Police departments all across Minnesota are seeing a big drop in the number of people who want to be police officers, including in Duluth. The Minnesota Police Chiefs Association announced a big push Wednesday to change that.
At a press conference in St Paul, several law enforcement officers from both large and small Minnesota communities gathered to announce their new “Wear the Badge” campaign, which includes several different methods to recruit new applicants.
Minneapolis Police Chief Medaria Arradondo said there’s not one clear reason why this shortage is happening, but he did point to a couple contributors. The first, he said, is the fact that people can make more money in the private sector.
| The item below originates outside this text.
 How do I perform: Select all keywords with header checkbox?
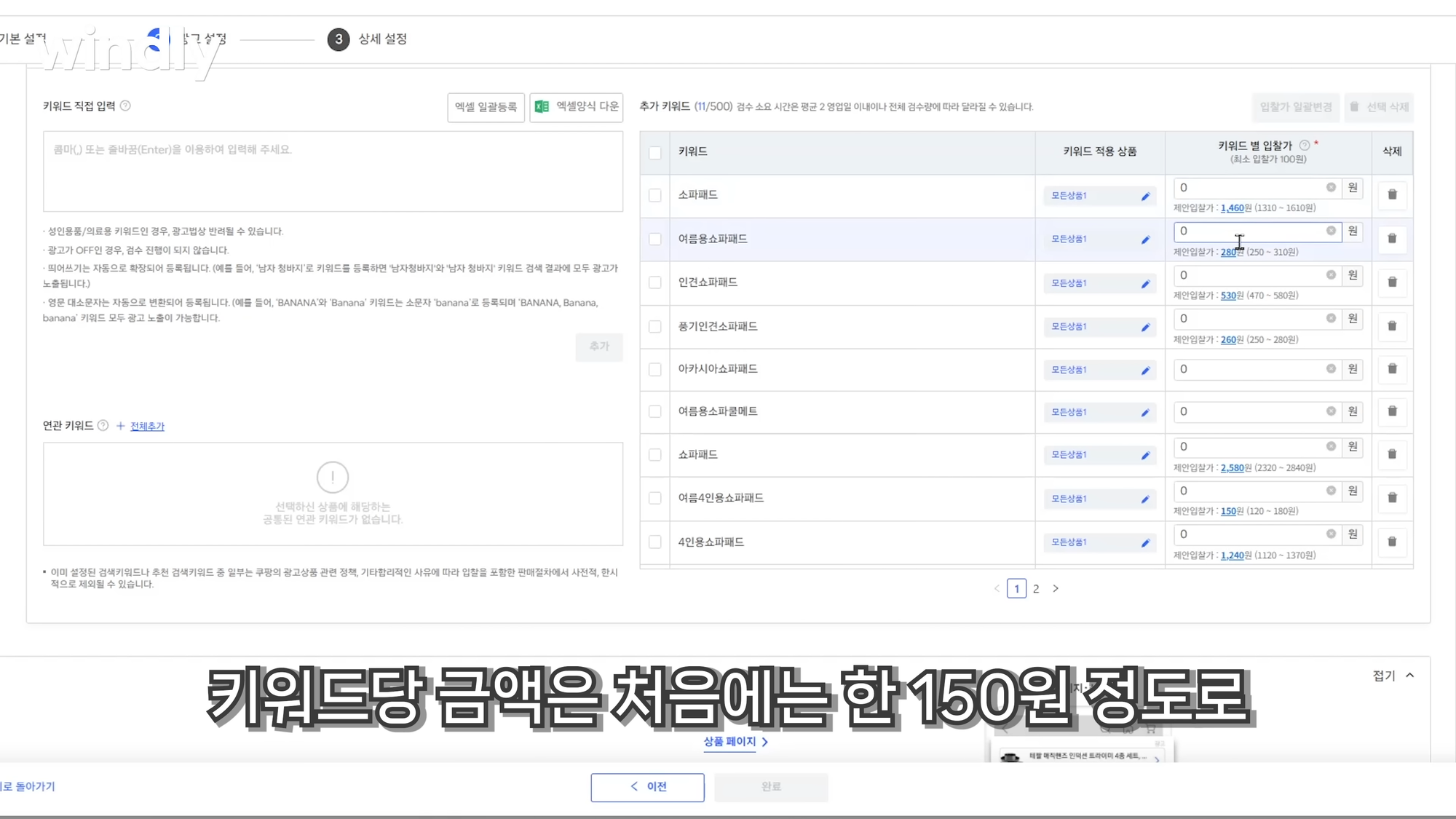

He also blamed the high level of scrutiny the policing profession is facing right now.
“Unfortunately, we have recoiled our image and brand has been tarnished. we are all about accountability and we are all about owning that but we have to get our message out there that this is one of the most honorable positions out there.”
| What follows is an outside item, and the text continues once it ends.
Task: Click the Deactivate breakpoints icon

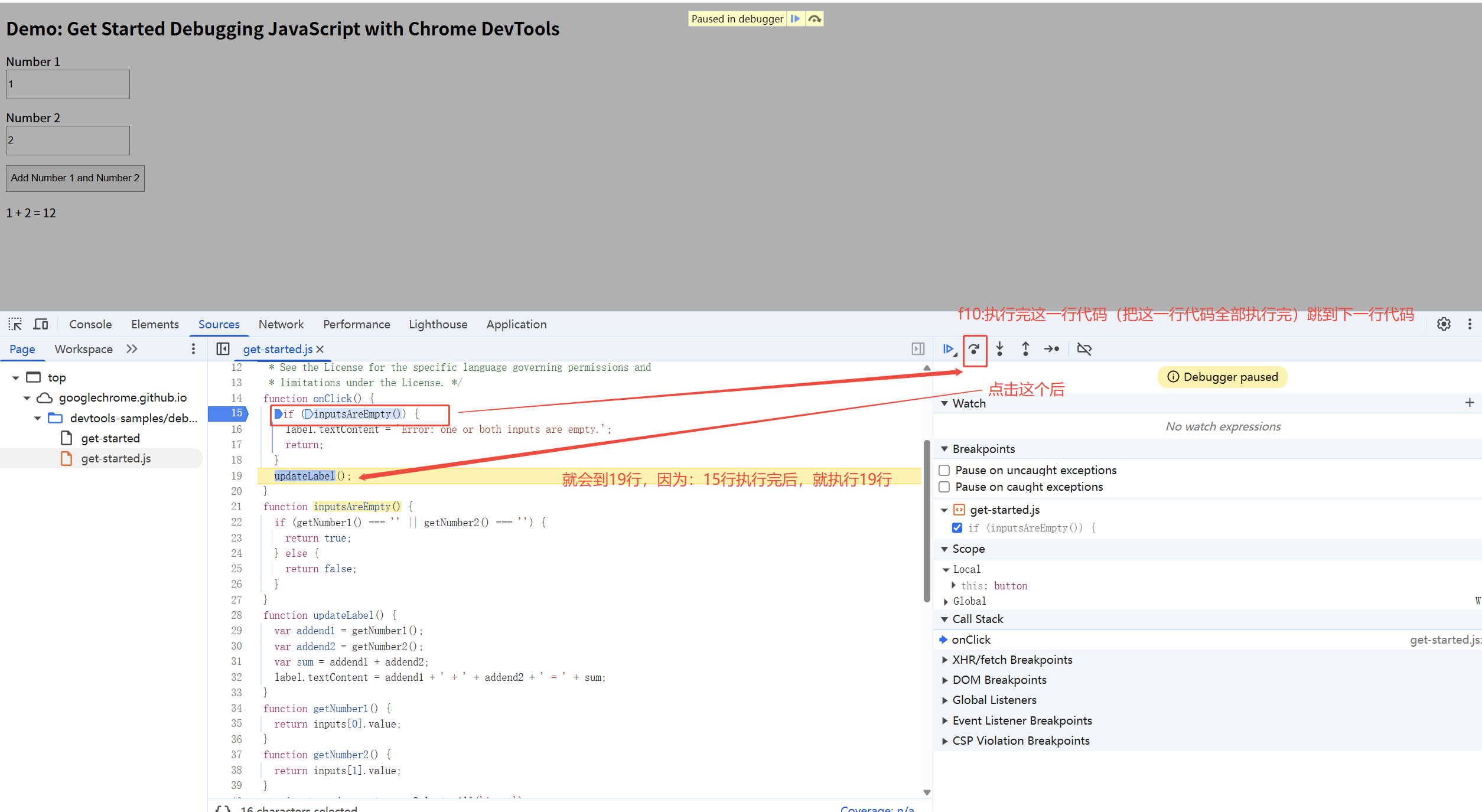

He added that recruiting a diverse force, both by gender and ethnicity, remains one of their biggest obstacles.
The application shortage a problem in the Twin Ports, too. According to numbers from the Duluth Police Department, eight years ago in 2010, Duluth Police saw 257 applicants. About 80 percent of those people took a test that they are required to pass in order to eventually become a police officer.
In 2018, the number of applicants dropped to 106 applicants with only 50 percent of those people taking the test to become an officer.
For perspective, that’s a drop of 151 applicants in an eight-year span.
The Minnesota Police Chiefs Association officials said today they hope the “Wear the Badge” initiative will help reverse the trend.
“Wear the Badge” involves new recruitment videos highlighting a day-in-the-life of an officer, a big social media push, and getting into high schools to spur interest at a young age, among other things.
While this new initiative is happening in Minnesota, the issue of declining police applicants isn’t unique to the Gopher State.
In a statement Wednesday, Superior Police Chief Nicholas Alexander says in 2017, his department saw a 30 to 35 percent drop in their applicants, but he said he’s still able to fill open positions. Alexander added that he hopes to hire about three or four more officers as he anticipates some retirements early next year.